“Diversity” can sometimes be viewed as a feel good corporate buzzword. But it is absolutely imperative from a business/marketing perspective. For a customer-centric organization to out-innovate, out-maneuver and win in today’s marketplace, it must have an internal organization made up of diverse employees who model the very customers it aims to serve. A diverse workplace — both in ideas and backgrounds — ensures companies can quickly, efficiently and authentically rally to meet rapidly evolving consumer needs in innovative and sometimes provocative ways. We asked Gabriella Giglio, EVP Global Human Resources at American Express, to explain how diversity is driving the bottom line for the top advertiser.
Brandon Gutman: How has American Express taken its commitment to diversity and turned it into a tangible marketing strategy?
Gabriella Giglio: We have a current example that launched earlier this summer and is in market now. At American Express, our LGBT (lesbian, gay, bisexual and transgender) community employee network – “PRIDE” – recently took a new look at some existing business assets. The result is a marketing program that’s driving consumer and merchant engagement.
The program, which launched in May is called “Shop Small Provincetown.” It’s a first-of-its kind initiative designed to help the more than 700 local merchants in this popular Cape Cod, Massachusetts, destination expand their business and connect with their customers, many of whom are part of the LBGT community.
How did you bring the Shop Small Provincetown program to market – what are the core elements?
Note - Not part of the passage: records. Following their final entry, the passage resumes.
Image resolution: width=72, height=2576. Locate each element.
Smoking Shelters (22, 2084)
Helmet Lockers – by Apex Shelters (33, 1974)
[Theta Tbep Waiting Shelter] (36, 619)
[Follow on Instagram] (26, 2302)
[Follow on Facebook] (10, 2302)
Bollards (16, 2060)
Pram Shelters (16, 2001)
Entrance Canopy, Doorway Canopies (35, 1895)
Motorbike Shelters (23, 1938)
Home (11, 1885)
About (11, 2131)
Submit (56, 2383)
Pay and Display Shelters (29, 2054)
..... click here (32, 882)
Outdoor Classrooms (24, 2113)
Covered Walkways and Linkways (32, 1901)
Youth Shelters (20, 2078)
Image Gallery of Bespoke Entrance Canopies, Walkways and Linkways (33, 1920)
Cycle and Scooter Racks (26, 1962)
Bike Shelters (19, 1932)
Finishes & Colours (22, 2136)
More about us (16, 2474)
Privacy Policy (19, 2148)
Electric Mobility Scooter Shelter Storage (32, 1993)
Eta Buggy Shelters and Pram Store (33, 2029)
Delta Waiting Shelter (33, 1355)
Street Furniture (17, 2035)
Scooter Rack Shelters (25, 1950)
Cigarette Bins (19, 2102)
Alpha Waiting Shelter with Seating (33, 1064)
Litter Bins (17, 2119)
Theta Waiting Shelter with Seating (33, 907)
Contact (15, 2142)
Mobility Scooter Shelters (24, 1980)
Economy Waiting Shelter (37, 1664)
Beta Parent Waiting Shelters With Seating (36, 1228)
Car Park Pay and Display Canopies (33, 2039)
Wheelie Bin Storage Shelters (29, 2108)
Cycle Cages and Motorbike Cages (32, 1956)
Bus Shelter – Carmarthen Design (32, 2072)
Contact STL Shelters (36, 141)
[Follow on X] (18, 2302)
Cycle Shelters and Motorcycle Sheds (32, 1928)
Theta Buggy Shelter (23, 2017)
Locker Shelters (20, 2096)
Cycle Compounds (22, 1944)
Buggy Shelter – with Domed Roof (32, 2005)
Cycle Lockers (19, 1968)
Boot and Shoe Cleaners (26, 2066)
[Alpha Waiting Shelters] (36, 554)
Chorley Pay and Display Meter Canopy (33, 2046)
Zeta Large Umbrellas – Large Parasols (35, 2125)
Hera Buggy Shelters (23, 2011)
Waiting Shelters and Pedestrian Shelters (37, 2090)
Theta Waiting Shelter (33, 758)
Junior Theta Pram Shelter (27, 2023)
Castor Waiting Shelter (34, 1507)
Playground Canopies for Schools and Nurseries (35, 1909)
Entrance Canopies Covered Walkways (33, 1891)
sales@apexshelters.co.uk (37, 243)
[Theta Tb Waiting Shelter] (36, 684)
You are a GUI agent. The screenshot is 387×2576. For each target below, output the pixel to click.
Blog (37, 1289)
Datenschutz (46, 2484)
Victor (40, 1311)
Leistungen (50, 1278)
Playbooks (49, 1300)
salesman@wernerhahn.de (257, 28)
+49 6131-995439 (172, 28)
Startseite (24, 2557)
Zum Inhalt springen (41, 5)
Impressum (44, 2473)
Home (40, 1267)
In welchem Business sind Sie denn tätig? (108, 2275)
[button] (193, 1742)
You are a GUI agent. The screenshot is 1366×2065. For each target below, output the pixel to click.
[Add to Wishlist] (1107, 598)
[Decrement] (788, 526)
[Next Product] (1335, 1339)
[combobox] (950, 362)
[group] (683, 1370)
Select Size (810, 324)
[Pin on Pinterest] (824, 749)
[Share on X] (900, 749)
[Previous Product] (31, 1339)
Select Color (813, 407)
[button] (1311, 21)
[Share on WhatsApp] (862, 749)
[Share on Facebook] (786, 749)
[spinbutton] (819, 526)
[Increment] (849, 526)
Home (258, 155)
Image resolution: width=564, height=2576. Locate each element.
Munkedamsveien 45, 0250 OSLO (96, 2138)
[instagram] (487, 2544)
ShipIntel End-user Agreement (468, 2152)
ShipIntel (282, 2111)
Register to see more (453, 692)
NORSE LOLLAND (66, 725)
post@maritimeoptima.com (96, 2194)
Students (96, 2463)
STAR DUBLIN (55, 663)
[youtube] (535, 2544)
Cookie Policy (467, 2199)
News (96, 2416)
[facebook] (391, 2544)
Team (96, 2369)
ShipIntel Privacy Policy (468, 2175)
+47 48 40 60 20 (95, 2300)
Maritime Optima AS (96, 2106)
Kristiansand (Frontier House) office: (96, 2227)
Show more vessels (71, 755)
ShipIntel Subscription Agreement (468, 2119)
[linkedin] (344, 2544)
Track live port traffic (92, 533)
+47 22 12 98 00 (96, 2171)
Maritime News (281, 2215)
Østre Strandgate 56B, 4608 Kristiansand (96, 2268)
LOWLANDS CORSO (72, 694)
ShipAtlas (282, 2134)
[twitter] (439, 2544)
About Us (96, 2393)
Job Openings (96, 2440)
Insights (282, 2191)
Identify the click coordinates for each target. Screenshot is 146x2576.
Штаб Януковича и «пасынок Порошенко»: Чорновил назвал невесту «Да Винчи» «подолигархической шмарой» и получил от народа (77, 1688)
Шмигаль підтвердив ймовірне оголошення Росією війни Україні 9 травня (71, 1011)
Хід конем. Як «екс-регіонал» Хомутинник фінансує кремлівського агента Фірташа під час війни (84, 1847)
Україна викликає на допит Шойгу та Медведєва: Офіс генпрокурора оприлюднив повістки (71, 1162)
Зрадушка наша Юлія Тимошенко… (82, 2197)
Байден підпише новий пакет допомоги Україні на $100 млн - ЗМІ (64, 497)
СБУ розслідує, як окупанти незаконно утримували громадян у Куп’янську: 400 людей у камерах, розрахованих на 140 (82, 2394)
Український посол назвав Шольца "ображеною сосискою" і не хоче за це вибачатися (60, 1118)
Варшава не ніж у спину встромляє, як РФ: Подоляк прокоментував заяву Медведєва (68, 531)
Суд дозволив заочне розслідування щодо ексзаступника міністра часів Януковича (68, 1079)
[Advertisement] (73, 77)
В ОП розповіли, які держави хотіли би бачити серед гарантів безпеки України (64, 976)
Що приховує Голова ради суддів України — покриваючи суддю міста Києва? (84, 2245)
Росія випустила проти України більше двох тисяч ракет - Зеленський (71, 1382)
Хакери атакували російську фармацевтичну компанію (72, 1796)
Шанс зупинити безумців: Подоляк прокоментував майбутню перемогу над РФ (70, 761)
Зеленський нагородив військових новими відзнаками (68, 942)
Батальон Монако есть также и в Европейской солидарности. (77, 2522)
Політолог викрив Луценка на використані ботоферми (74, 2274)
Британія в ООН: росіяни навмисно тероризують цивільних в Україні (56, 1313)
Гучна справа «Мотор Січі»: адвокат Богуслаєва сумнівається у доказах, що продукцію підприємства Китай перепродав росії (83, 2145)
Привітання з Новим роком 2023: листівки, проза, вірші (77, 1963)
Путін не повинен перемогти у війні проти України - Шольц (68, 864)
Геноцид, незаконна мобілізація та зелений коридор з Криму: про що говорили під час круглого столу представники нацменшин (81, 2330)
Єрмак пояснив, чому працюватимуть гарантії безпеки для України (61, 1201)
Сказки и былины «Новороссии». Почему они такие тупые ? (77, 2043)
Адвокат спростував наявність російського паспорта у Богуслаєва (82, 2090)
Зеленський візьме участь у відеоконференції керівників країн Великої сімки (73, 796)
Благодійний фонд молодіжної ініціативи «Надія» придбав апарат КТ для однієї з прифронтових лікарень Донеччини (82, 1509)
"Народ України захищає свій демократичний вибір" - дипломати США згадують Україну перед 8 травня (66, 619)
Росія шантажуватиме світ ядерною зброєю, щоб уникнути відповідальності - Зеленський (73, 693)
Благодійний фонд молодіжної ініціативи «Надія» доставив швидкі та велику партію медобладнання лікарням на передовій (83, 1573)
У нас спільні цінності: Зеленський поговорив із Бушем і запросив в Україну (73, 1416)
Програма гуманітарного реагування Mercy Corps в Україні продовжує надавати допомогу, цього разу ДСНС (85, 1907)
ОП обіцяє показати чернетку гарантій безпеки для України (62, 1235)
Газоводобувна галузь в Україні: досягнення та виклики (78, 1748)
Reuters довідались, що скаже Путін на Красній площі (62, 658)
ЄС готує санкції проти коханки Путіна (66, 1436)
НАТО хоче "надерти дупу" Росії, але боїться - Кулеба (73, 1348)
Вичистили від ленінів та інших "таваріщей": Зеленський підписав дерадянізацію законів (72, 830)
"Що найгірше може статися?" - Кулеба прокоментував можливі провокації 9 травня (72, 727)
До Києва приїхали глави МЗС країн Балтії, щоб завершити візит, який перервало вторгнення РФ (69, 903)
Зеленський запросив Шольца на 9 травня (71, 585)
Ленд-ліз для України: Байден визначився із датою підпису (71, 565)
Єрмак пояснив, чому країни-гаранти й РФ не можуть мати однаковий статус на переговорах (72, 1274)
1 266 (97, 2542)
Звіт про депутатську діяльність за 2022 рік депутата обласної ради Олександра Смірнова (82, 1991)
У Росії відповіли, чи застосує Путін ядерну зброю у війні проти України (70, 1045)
It’s been a two-phased process. In preparation for this peak-season Cardmember program, PRIDE members led a “Merchant Walk.” They opened up a dialogue between American Express and nearly 200 shop-owners. The team also offered a free social media workshop with experts from Twitter and American Express, to help merchants use the platforms to better promote their businesses. And PRIDE continues to roll out the program through August with a special offer on Twitter that allows Cardmembers who sync their cards and Tweet the hashtag #AmexPtown to get a $20 statement credit when they spend $20 at a local merchant. The pilot is rounded out with a Human Rights Campaign partnership and sponsorships of local events like the Provincetown International Film Festival.
In a just a few months’ time, the program has taken off – resonating with consumers and merchants.
So how did this little idea become a big win? And how could other brands tap into the their diverse employee base to drive bottom line results?
There are a few common themes that emerged during the process of bringing Shop Small Provincetown to market – and you can look at them as five steps that could apply to marketers universally.
1. Make Your Employee Networks about Marketing – Not Just Mixers. At American Express, we want these groups to foster a sense of community among our diverse employee base. But we also charge them with helping to solve real business challenges. Networks like PRIDE are made up of employees from across the organization. And when empowered, they can serve as an agile, cross functional task force – delivering creative, tangible solutions.
2. Keep an Open Door and an Open Mind. Some of the best ideas come from the most unexpected places. For example, the Shop Small Provincetown program came to light during the Q&A portion of an internal town hall. And because the PRIDE network has access to executive sponsors and senior leadership, the concept gained traction and went from being just an idea in a meeting to a reality in the market.
3. Change the Tire; Don’t Reinvent the Wheel. Encourage employee networks to take a look at existing brand assets and find ways to refine, re-skin and renew them so they resonate. In the case of Shop Small Provincetown, the PRIDE network leveraged some of our most highly visible assets – the Shop Small movement that’s anchored by Small Business Saturday; and our sync offer ecosystem that comes to life on Facebook, foursquare and Twitter. By tapping into the equity we already have in these programs, we were able to get into market quicker and more effectively.
4. If You Can’t Speak the Language, Don’t Fake the Accent. Consumers are savvy – and when working to reach new and diverse segment groups, you have to keep your approach and solutions authentic to the market segment needs and your brand assets. By having and tapping into a diverse talent pool, you can get real-time direction and feedback from your target audience on what strikes a chord and what falls flat.
5. Start Small but Think Big: Programs like Shop Small Provincetown can start off as pilots – but they need to be developed with an eye towards scale if you want them to take off. In this case, the PRIDE network developed a program framework that could be easily replicated and scaled in markets around the world.